The New Business Continuity Test for Carrying Forward Tax Losses
The new “Business Continuity Test” which allows businesses to carry forward tax losses despite a change of ownership has now been introduced.
The test allows a company to carry forward a tax loss despite a majority share change of ownership so long as no major change in the nature of its “business activities” occurs within a defined “business continuity period”, except for a “permitted major change”. The IRD has issued some commentary on how the test is to be applied. Here we present an overview of the test and its likely application.
The “business continuity period” runs from immediately before the change of ownership to the earlier of:
- The last day of the income year in which the carried-forward tax loss is used; or
- The last day of the income year in which the fifth anniversary of the change of ownership falls.
The phrase “business activities” was deliberately chosen to ensure the broad scope of a company’s operations are taken into account. In assessing whether or not a major change in the nature of business activities has occurred, the IRD is specifically required by law to consider the extent to which the assets used in deriving income have stayed the same or similar, but the IRD has stated it will also consider other factors such as changes in business processes or in products and services supplied.
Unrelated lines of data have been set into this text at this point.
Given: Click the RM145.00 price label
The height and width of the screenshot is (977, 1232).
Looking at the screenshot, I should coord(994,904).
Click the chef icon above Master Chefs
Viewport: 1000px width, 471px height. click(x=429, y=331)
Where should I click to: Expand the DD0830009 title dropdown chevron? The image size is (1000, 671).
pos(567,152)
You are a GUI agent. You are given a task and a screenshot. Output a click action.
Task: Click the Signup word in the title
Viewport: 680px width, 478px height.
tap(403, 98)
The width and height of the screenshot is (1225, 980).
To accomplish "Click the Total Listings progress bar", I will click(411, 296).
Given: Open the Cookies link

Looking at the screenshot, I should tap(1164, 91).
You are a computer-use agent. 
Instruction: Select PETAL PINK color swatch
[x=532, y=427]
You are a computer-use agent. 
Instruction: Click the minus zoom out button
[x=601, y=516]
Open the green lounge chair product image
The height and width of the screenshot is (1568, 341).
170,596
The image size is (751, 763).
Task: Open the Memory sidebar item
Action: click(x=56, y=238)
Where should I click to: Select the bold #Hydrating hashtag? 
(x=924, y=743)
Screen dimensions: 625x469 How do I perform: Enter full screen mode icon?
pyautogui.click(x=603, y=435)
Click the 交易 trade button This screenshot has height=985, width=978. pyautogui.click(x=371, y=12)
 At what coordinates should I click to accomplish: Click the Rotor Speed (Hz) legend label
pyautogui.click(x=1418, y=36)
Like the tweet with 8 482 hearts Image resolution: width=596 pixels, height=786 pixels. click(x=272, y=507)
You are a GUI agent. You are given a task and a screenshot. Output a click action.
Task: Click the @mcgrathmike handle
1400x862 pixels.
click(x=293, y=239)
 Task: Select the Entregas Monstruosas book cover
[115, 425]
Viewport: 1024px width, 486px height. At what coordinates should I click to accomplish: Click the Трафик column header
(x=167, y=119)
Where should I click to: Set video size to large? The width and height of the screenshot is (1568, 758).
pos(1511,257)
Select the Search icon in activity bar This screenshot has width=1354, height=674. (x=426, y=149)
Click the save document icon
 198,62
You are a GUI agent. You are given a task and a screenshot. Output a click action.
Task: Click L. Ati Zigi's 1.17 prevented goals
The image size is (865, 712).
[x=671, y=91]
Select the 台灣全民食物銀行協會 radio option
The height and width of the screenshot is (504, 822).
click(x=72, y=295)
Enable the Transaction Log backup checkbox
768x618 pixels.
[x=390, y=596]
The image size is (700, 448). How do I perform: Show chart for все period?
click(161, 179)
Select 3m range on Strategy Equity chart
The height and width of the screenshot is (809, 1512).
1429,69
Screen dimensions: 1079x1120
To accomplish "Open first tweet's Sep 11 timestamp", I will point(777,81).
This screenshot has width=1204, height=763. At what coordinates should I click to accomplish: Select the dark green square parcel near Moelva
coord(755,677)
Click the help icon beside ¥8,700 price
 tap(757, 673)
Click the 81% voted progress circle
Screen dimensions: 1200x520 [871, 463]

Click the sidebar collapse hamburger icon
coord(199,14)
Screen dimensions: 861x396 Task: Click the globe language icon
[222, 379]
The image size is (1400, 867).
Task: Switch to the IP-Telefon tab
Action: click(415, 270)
Basically, the IRD just wants to know whether or not the change in ownership has resulted in one business ending and a new business beginning, and will use the extent of continuity in business activity to determine this.
“Permitted major changes” are intended to capture major changes to the business that are a consequence of natural development of the business (rather than the change of ownership), that position resources to maximise returns and are driven by commercial reasons rather than the availability of tax losses. The four permitted major changes are changes:
- Made to increase the efficiency of business activity;
- Made to keep up to date with advances in technology;
- Caused by an increase in the scale of business activity; and
- Caused by a change in the products or services provided.
Again, the purpose of the business continuity test is to permit the carry-forward of tax losses despite a change of ownership where the company remains essentially the same business, and the permitted major changes reflect this.
The new business continuity test is intended to encourage business innovation and capital investment, especially in the post-Covid economic environment. Lets hope it does so.